*Texte présenté*

M. LE PRÉSIDENT. — Et pour plus tard c’est une agglomération de 10.000 personnes qu’il faut prévoir. La commission estime qu’il y a lieu d’éclaircir plus amplement certains détails, et ajourne sa décision sur le projet qui sera mis à l’étude.
M. JUBIN soumet une autre proposition. Le trapeang qui se trouve près des Cinq Jonques constitue une réserve d’eau appréciable. Elle est plus rapprochée du Bokor et a une cote plus élevée que le point précédent. Ce trapeang est une cuvette de réception où se collectent les eaux pluviales provenant des hauteurs environnantes. Dans l’état actuel sa capacité est limitée à 800 mètres cubes, l’excédent se déversant dans le Clos-Prom au-dessus d’un bas seuil qui fait communiquer le trapeang avec cette rivière. Mais on pourrait augmenter considérablement sa capacité au moyen d’un barrage qui élèverait l’eau jusqu’à fleur des berges.

[Entrées répertoriées dans un jeu de données]

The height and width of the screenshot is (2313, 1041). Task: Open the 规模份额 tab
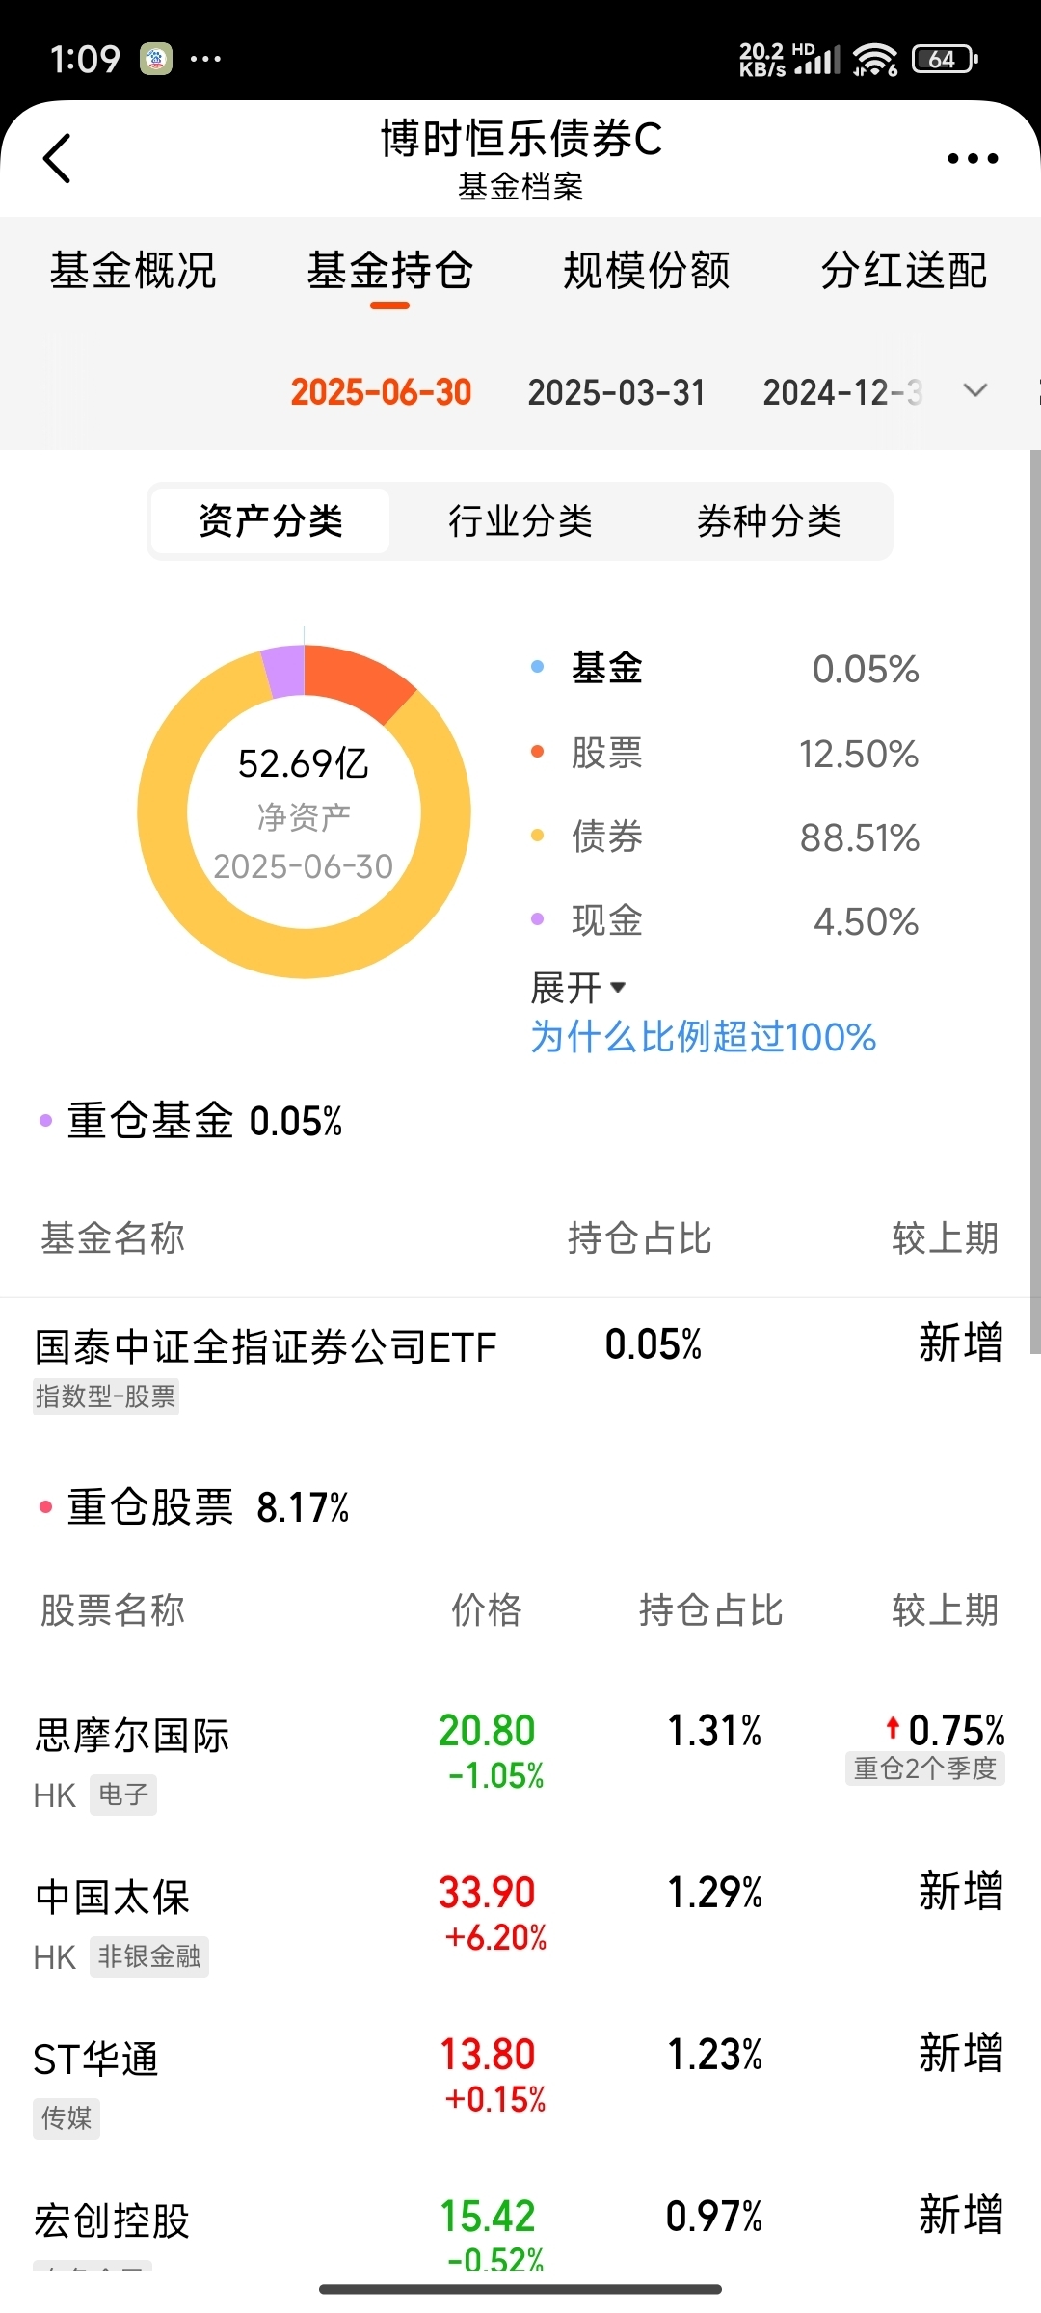[647, 271]
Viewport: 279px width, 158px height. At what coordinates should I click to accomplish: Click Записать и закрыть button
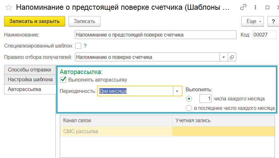coord(35,21)
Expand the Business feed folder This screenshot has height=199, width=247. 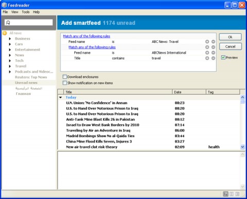point(10,39)
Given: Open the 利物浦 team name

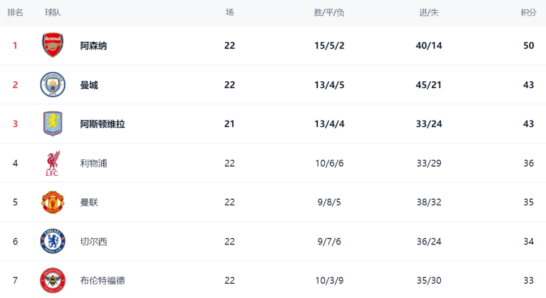Looking at the screenshot, I should (93, 163).
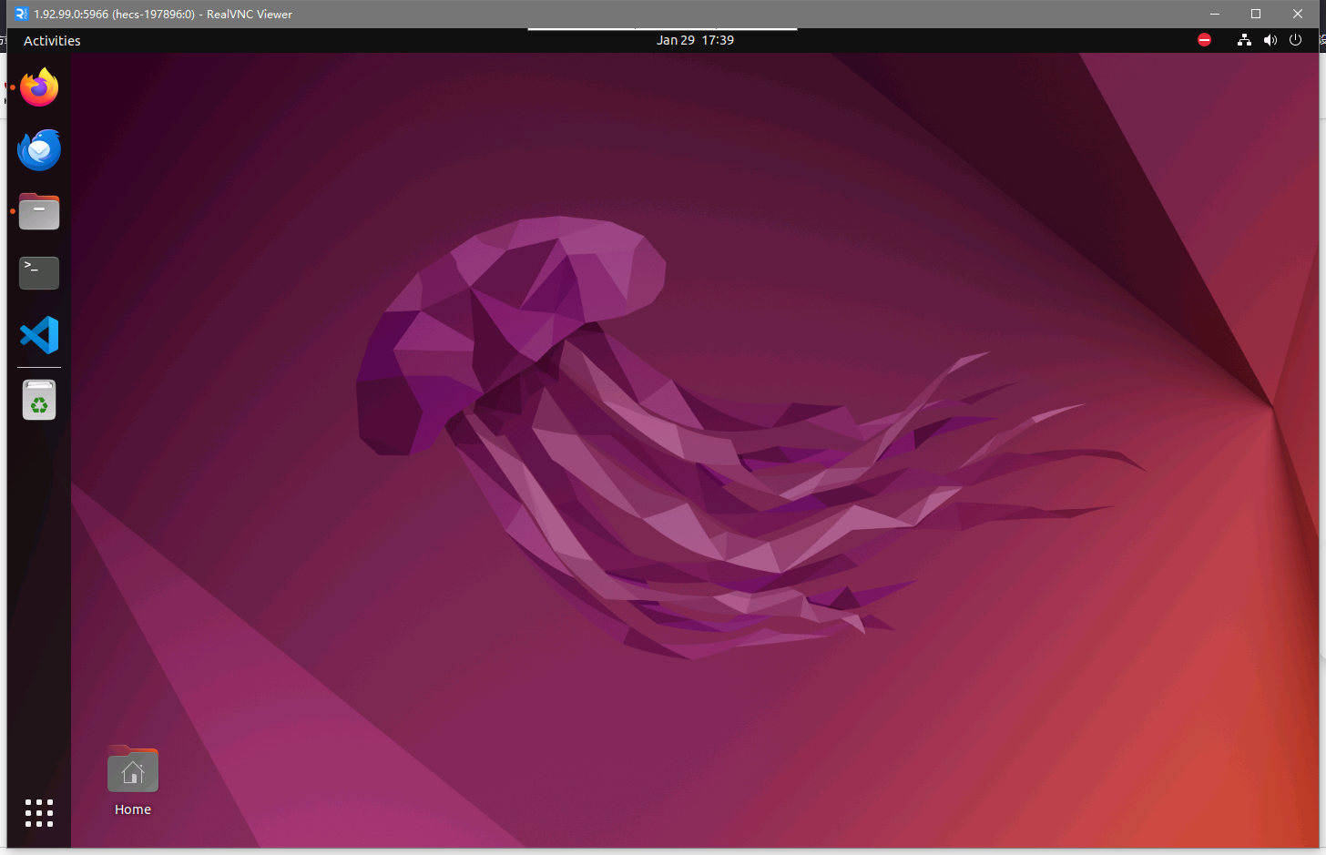Show the applications grid
This screenshot has height=855, width=1326.
tap(39, 812)
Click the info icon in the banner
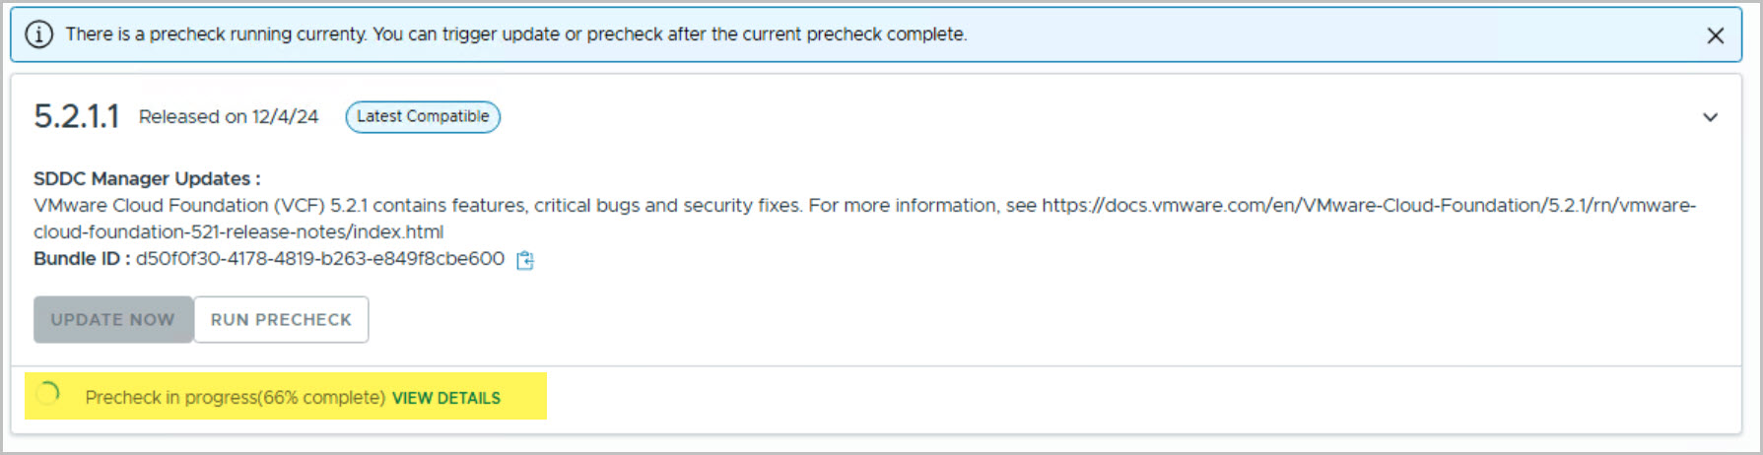The width and height of the screenshot is (1763, 455). point(38,34)
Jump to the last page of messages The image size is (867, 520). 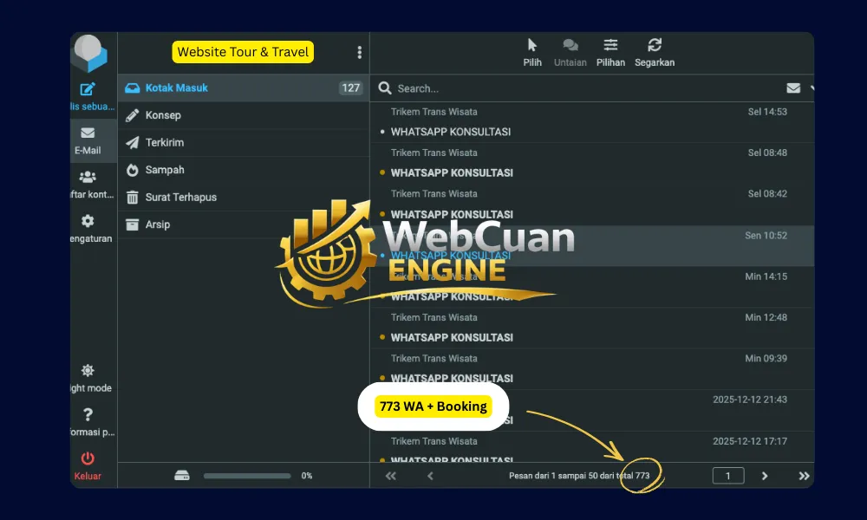803,476
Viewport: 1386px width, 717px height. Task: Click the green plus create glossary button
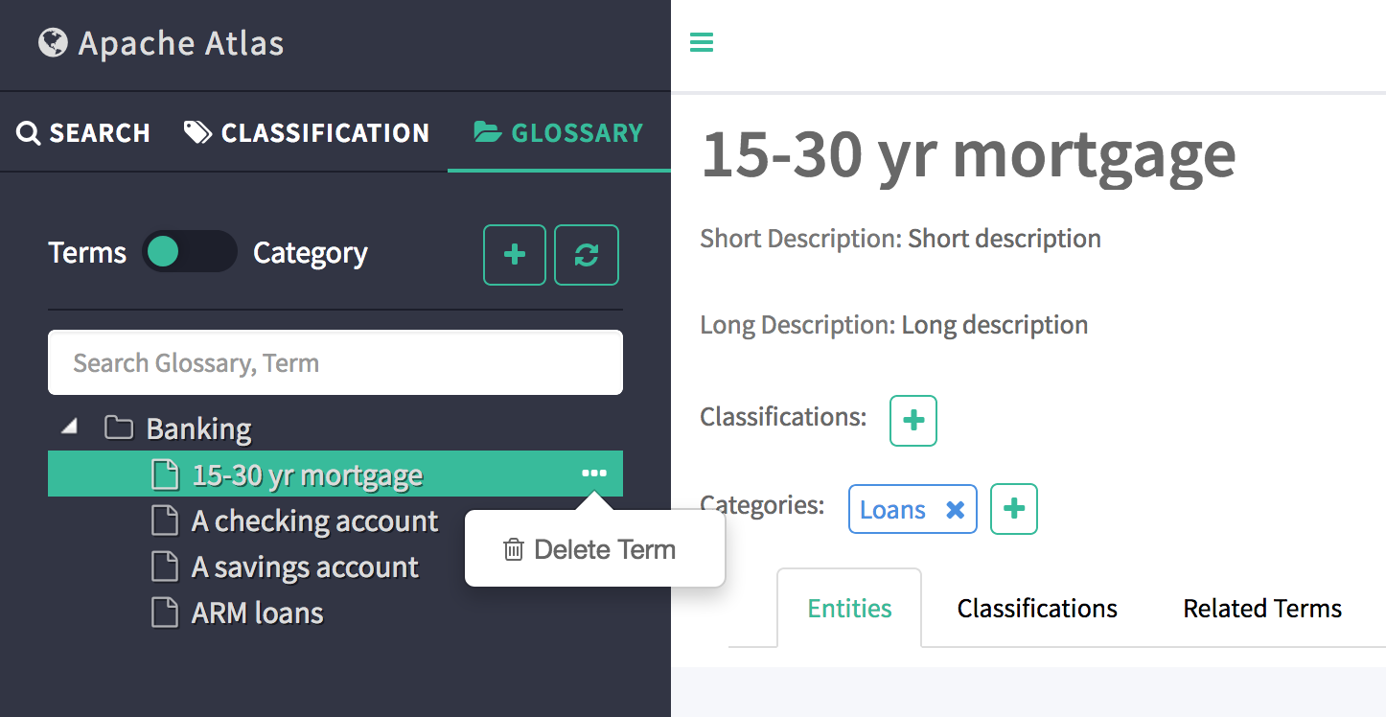(x=515, y=255)
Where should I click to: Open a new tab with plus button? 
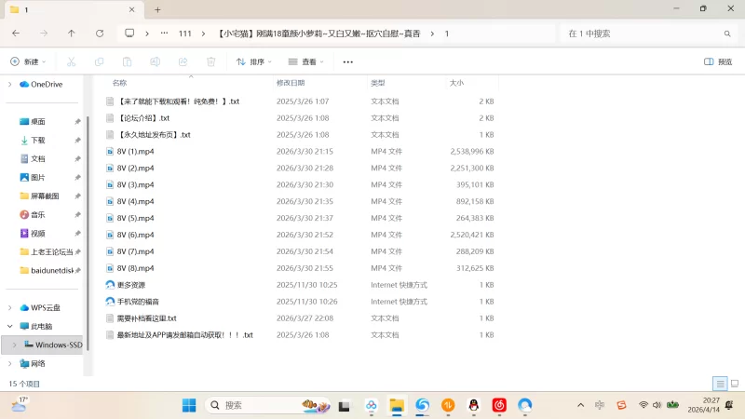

*Exercices à résoudre*
[1] Pouvez-vous redonner mot pour mot le passage du texte présenté qui s'ouvre sur les mots contenant "M. LE PRÉSIDENT." et se clôt sur "fleur des berges." ?
[2] Quels noms géographiques propres figurent dans le texte présenté ?

*Réponses*
[1]
M. LE PRÉSIDENT. — Et pour plus tard c’est une agglomération de 10.000 personnes qu’il faut prévoir. La commission estime qu’il y a lieu d’éclaircir plus amplement certains détails, et ajourne sa décision sur le projet qui sera mis à l’étude.
M. JUBIN soumet une autre proposition. Le trapeang qui se trouve près des Cinq Jonques constitue une réserve d’eau appréciable. Elle est plus rapprochée du Bokor et a une cote plus élevée que le point précédent. Ce trapeang est une cuvette de réception où se collectent les eaux pluviales provenant des hauteurs environnantes. Dans l’état actuel sa capacité est limitée à 800 mètres cubes, l’excédent se déversant dans le Clos-Prom au-dessus d’un bas seuil qui fait communiquer le trapeang avec cette rivière. Mais on pourrait augmenter considérablement sa capacité au moyen d’un barrage qui élèverait l’eau jusqu’à fleur des berges.

[2] Cinq Jonques, Bokor, Clos-Prom